In Guarisma v. Microsoft Corp., the named plaintiff, Carlos Guarisma, filed a putative class action against Microsoft in November 2015, alleging that the software company’s retail stores printed transaction receipts that revealed more than the last five digits of purchasers’ debit and credit card numbers, in violation of FACTA. Microsoft subsequently filed a motion to dismiss based on the Supreme Court’s decision in Spokeo, Inc. v. Robins, arguing that Guarisma does not have standing because he cannot demonstrate a concrete injury. In opposition, Guarisma argued that “Microsoft’s violation of the FACTA constitutes a concrete injury in and of itself because Congress created a substantive right for individuals to receive printed receipts that truncate their personal credit card information, in order to decrease the ever-present threat of identity theft.” The Court agreed with Guarisma, stating that “[t]he Court is persuaded Congress intended to create a substantive right,” and thus held that Guarisma “personally suffered a concrete harm in receiving a receipt that violated this statute, [and] sufficiently alleged an injury-in-fact so as to confer standing.”

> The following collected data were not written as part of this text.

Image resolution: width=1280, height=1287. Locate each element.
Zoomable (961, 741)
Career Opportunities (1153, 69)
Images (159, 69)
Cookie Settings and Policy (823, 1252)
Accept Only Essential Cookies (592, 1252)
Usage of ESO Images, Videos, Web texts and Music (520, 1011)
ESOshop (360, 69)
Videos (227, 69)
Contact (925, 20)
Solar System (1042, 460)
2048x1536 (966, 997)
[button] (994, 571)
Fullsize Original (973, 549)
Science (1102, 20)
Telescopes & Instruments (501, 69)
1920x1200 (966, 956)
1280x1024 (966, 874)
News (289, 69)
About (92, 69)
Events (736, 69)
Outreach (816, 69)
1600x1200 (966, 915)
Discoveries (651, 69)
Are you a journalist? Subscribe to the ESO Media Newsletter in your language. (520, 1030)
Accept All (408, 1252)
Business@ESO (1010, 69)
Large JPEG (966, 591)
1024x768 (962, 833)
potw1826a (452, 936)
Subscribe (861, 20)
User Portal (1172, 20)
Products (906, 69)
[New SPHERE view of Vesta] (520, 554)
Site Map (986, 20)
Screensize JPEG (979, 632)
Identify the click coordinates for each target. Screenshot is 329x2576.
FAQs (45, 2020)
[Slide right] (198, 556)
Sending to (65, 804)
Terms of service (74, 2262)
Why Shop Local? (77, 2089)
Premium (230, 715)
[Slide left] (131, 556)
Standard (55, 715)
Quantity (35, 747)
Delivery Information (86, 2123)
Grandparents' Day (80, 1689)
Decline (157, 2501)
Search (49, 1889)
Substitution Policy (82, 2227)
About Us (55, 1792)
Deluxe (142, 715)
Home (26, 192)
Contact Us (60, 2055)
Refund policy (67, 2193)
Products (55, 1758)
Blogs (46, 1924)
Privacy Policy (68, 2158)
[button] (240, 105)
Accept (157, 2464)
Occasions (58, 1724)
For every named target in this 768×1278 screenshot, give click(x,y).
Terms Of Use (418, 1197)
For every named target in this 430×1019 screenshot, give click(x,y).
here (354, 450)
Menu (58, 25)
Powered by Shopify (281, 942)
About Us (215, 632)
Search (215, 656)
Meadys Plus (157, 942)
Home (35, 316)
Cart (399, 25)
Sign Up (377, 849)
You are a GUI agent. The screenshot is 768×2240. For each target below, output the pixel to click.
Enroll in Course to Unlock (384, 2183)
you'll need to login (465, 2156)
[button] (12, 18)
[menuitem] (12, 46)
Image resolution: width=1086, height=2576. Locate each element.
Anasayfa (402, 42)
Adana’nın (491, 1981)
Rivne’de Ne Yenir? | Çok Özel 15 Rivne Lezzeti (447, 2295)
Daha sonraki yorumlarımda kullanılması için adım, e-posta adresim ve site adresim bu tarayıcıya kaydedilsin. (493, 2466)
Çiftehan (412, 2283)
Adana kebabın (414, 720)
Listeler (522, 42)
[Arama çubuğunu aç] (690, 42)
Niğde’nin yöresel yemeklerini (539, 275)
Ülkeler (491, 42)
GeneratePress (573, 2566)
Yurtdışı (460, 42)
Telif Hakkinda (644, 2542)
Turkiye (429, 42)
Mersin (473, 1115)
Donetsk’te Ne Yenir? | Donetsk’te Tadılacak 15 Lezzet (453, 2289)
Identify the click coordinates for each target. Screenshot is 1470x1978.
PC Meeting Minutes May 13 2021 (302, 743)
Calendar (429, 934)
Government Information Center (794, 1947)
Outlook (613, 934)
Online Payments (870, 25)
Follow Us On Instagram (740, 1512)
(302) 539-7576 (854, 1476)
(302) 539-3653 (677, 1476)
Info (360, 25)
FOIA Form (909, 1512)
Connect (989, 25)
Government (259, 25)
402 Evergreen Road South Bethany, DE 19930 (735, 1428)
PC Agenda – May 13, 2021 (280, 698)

After the Court denied Microsoft’s motion, the parties engaged in discovery, participated in a private mediation, and ultimately reached a settlement. Under the settlement agreement, Microsoft will pay almost $1.2 million to settlement class members, who consist of all persons who, when making a payment for a transaction at a Microsoft retail store, were provided with a point-of-sale receipt that displayed more than the last five digits of his or her credit or debit card number from November 20, 2013 to the present. The settlement class consists of approximately 66,000 individuals.
A final fairness hearing is scheduled for July 27.